According to the SDMF2 model, the global annual asymmetry index RG increases with an increase in the solar-activity index F (Fig. 3). The dependence of RG on F is very weak, which is largely due to the opposite dependence of the local R index on F at low and higher latitudes. This means that it is advisable to study the mechanisms of the annual asymmetry of NmF2 based on an analysis of the latitudinal distribution of the local R index, rather than the global RG index. The model of the NmF2 median with the CCIR coefficients (as part of the IRI model) is entirely based on the data from ionospheric stations, which occupy a small part of the Southern Hemisphere, even at midlatitudes (Jones and Gallet, 1962, 1965). Therefore, calculations of the RG index from the IRI model with the CCIR coefficients lead to erroneous conclusions: the RG index decreases with increasing F, and such a decrease is rather strong (Fig. 3). The model of the NmF2 median with the URSI coefficients was also constructed from ground-based data, but it additionally took into account the results of ionospheric modeling, including over the oceans (Rush et al., 1984, 1989). As a result, the RG index according to the IRI model with the URSI coefficients does not differ much from this index according to the SDMF2 model, but a qualitative difference remains: the RG index according to the IRI model with the URSI coefficients decreases with an increase in solar activity (Fig. 3). The SDMF2 model is largely based on foF2 satellite data, which provided almost complete coverage of all longitudes and latitudes for the selected geophysical conditions (Shubin, 2017). This is the main reason for the higher accuracy of the RG index according to the SDMF2 model as compared to this index according to the IRI model with both CCIR and URSI coefficients.

4 CONCLUSIONS

The properties of the annual asymmetry in the electron density of the F2-layer maximum NmF2 at noon were analyzed based on the global empirical model of the F2-layer critical frequency median (SDMF2). As a characteristic of this asymmetry, we used the R index, i.e., the January/July ratio of the total (at a given and geomagnetically conjugate points) NmF2 density at noon averaged over all longitudes. The following conclusions were obtained.

(1) It was found that the R index decreases with increasing solar activity at low geomagnetic latitudes (Φ < 31°–33°). At higher latitudes, the R index increases with an increase in solar activity.

(2) During low solar activity, the main R maximum is located at latitude Φ = 22°–24°. At this latitude in the Northern and Southern hemispheres, the longitudinal average NmF2 density in January is higher than that in July for any solar-activity level.
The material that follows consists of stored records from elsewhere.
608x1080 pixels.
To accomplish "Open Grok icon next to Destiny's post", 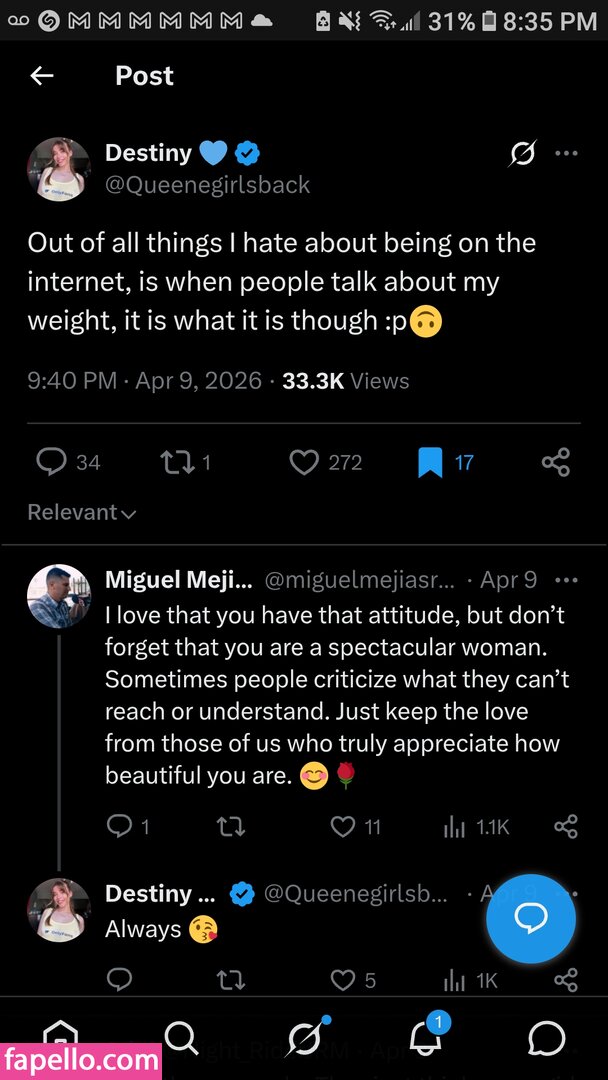I will click(x=522, y=153).
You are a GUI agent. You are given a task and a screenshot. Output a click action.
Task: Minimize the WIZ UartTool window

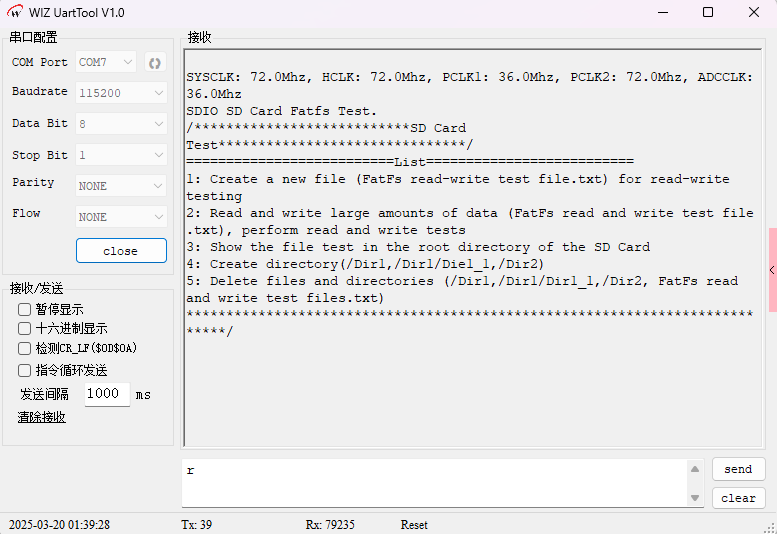[661, 13]
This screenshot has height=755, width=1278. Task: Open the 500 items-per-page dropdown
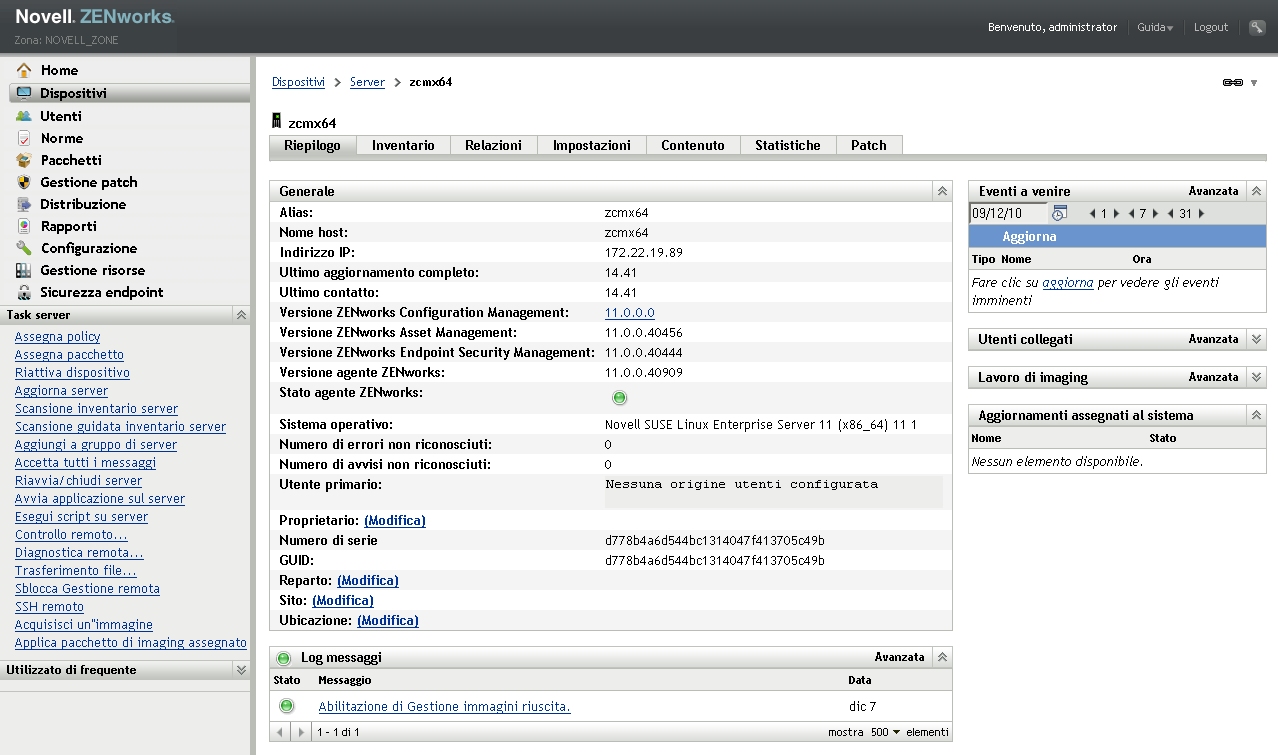coord(884,733)
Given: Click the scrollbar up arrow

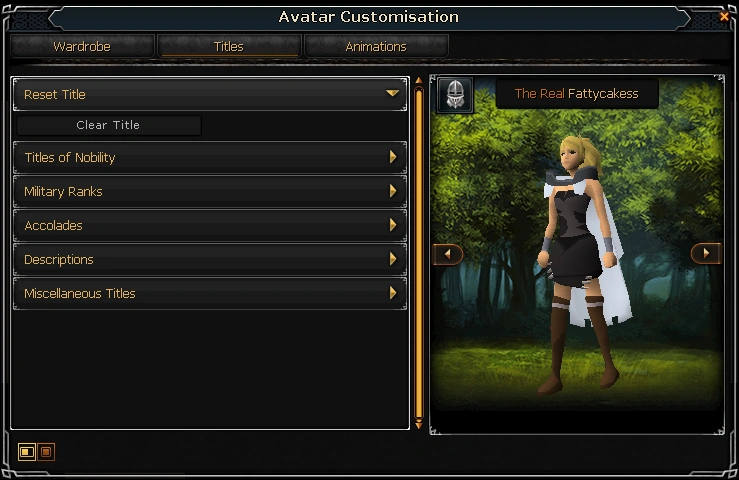Looking at the screenshot, I should [419, 81].
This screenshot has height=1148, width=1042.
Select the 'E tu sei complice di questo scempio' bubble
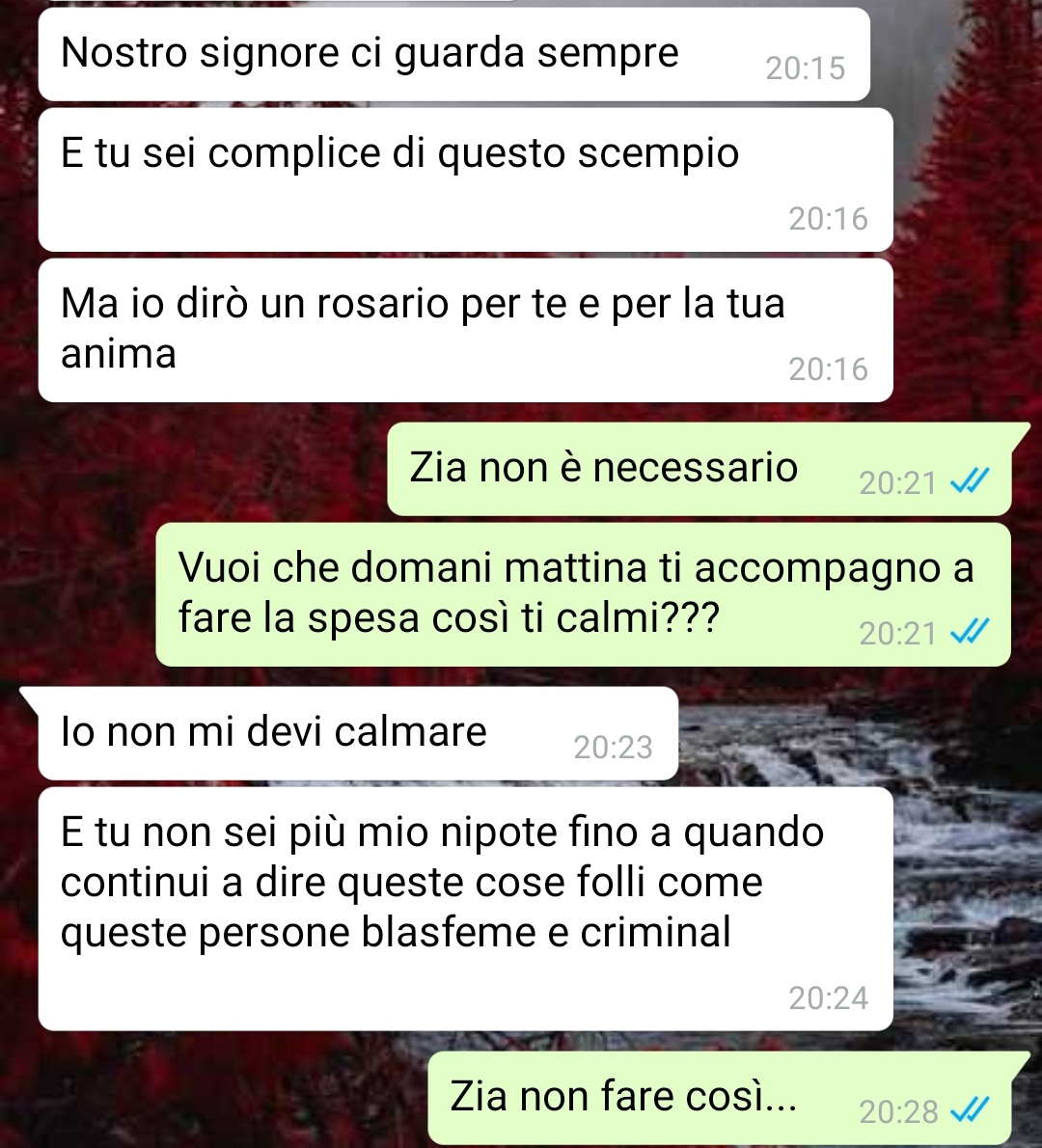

(3) During high solar activity, this maximum R is located at Φ = 64°–66°, where the strongest dependence of R on solar activity is observed. This is mainly due to the relatively strong increase in NmF2 with solar activity in January in the Northern Hemisphere.

(4) The global (average over all latitudes and longitudes) R index at noon increases with increasing solar activity in the range from 1.26 to 1.37. Additional analysis showed that the global R index decreases with increasing solar activity in the IRI model (with the URSI coefficients and even more so with the CCIR coefficients). This seems to be due to the limited amount of experimental data on the obtainment of the CCIR and URSI coefficients, especially over the oceans.